El gobernador de Texas, Greg Abbott, autorizó el jueves a las fuerzas de seguridad estatales a detener y transportar a migrantes a la frontera con México, asumiendo facultades de los agentes federales y probando los límites jurídicos en su intento de disminuir el número de cruces ilegales, reseña swissinfo. 

El gobierno federal es el responsable de hacer cumplir las leyes de inmigración, pero, durante más de un año, Texas ha patrullado la frontera con mano cada vez más dura.

El republicano Abbott no fue tan lejos como para autorizar a los policías de Texas ni a los miembros de la Guardia Nacional a que lleven a los migrantes a través de los puertos de entrada para dejarlos en México, decepcionando a exfuncionarios del gobierno de Donald Trump, que durante meses han presionado a Abbott para que declare que hay una “invasión” en marcha y les ordene a las fuerzas estatales sacar por la fuerza a los migrantes del país.

Pero la medida de Abbott sigue siendo una expansión significativa de los poderes normales de la Guardia Nacional y la policía estatal, que hasta ahora han entregado a los migrantes a agentes de la Patrulla Fronteriza, y en algunos casos han cumplido arrestos bajo cargos estatales de invasión de propiedad privada.

También genera interrogantes sobre el entrenamiento con que cuentan para detener y transportar a migrantes, y probablemente enfrente impugnaciones en las cortes.
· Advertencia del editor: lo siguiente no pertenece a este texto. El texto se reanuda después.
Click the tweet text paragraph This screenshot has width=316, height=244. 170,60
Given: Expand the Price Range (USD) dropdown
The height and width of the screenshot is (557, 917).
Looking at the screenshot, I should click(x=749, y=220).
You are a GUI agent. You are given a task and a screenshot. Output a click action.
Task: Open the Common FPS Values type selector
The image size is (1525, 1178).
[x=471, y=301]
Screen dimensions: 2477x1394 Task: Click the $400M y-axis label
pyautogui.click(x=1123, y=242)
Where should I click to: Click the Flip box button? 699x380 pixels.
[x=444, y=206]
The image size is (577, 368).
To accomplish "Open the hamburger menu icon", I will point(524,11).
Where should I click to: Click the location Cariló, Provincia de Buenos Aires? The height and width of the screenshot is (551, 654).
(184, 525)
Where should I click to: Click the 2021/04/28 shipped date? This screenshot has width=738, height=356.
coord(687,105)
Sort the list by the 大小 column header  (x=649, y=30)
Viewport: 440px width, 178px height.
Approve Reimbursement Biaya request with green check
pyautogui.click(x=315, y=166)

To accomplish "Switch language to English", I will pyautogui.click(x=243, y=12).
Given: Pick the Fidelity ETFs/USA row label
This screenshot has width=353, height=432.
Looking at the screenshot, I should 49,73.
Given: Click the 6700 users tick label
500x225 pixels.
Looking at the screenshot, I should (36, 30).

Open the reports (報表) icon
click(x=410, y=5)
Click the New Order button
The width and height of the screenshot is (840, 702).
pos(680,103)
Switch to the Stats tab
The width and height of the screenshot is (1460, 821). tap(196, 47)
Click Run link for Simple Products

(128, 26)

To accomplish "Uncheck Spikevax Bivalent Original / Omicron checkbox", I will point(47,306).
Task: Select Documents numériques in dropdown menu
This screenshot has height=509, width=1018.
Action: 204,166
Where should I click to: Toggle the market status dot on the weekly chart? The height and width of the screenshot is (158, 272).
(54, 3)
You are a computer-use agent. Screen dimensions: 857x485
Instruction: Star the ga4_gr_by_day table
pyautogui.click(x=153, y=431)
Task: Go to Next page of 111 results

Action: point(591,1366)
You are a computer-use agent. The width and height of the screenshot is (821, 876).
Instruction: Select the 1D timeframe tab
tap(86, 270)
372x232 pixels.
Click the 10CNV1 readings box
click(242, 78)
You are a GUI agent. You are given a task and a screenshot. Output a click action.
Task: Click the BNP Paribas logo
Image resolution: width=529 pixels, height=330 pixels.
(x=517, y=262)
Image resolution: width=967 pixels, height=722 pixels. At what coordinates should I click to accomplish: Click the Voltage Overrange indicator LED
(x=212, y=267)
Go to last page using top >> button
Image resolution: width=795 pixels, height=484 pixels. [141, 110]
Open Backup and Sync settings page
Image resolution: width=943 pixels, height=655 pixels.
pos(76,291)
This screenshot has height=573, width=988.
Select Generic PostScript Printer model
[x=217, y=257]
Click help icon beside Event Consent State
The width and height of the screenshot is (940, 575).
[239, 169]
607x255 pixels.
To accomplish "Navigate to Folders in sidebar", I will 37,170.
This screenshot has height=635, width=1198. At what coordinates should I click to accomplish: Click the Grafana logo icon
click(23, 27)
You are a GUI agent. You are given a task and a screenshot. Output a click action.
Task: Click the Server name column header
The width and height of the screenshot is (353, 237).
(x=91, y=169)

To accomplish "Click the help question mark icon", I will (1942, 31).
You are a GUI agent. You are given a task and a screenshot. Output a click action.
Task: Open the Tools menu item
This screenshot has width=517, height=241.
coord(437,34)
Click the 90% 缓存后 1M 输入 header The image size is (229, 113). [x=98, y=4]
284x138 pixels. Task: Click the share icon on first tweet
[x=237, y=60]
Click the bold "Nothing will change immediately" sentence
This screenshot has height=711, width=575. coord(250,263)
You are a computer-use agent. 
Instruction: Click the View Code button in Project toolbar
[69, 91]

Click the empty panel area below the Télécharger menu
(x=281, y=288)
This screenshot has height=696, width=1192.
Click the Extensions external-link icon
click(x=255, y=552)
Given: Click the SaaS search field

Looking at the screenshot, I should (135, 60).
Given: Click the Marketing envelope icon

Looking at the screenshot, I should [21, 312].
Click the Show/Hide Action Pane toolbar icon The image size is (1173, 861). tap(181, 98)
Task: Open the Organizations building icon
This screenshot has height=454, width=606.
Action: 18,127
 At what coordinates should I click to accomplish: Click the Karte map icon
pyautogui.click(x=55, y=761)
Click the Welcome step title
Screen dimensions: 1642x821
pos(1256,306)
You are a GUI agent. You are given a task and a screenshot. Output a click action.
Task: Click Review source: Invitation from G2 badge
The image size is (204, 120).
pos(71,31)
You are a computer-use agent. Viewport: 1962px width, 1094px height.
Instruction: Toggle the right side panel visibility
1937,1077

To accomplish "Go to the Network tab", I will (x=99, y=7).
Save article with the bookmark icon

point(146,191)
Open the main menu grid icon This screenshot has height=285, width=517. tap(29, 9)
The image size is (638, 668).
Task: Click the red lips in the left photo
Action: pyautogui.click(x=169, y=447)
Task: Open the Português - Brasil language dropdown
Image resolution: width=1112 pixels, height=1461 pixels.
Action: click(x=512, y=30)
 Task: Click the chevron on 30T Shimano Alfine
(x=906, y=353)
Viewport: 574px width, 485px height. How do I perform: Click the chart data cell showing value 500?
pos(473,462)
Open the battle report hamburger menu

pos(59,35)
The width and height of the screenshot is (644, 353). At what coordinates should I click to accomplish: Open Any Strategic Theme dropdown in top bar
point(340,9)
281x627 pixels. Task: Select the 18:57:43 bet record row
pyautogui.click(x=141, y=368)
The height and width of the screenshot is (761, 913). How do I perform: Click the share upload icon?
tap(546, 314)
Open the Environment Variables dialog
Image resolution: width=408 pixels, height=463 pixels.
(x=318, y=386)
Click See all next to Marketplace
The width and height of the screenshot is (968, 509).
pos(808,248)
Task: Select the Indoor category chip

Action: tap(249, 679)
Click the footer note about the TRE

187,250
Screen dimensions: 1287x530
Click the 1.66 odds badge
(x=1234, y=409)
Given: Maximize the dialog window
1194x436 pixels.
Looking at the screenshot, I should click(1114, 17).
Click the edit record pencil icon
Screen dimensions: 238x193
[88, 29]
Los cruces ilegales se encuentran en su nivel más alto o cerca de él de las últimas dos décadas. En la frontera de Texas, las autoridades federales impidieron 523.000 cruces ilegales entre enero y mayo, un incremento en comparación con los 417.000 cruces de ese mismo periodo hace un año.

Abbott ha culpado de todo eso al gobierno del presidente Joe Biden y ha gastado más de 3.000 millones de dólares de fondos estatales en un mecanismo masivo de seguridad fronteriza pero la operación estatal no ha detenido el flujo de migrantes.